■ **MATERIAL PROVIDED**
----------

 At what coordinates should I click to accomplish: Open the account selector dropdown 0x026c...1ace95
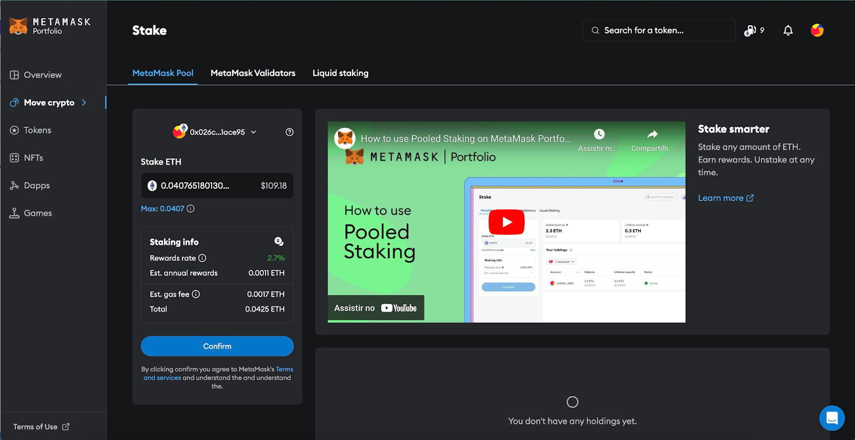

----------

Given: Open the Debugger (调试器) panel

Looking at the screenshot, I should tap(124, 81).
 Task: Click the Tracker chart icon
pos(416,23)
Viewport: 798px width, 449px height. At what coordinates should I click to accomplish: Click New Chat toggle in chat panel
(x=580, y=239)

----------

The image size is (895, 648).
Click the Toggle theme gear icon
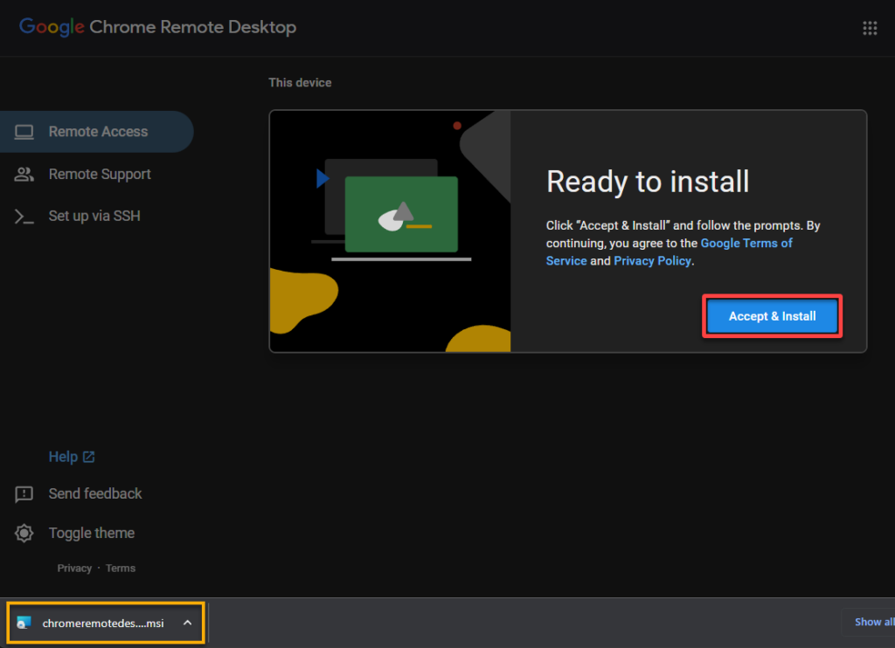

----------

■ **PROBLEM**
Given the records above, reproduce precisely and only the lines between the line holding "The image size is (895, 648)." and the line holding "Click the Toggle theme gear icon", inclusive.

■ **RESPONSE AREA**
The image size is (895, 648).
Click the Toggle theme gear icon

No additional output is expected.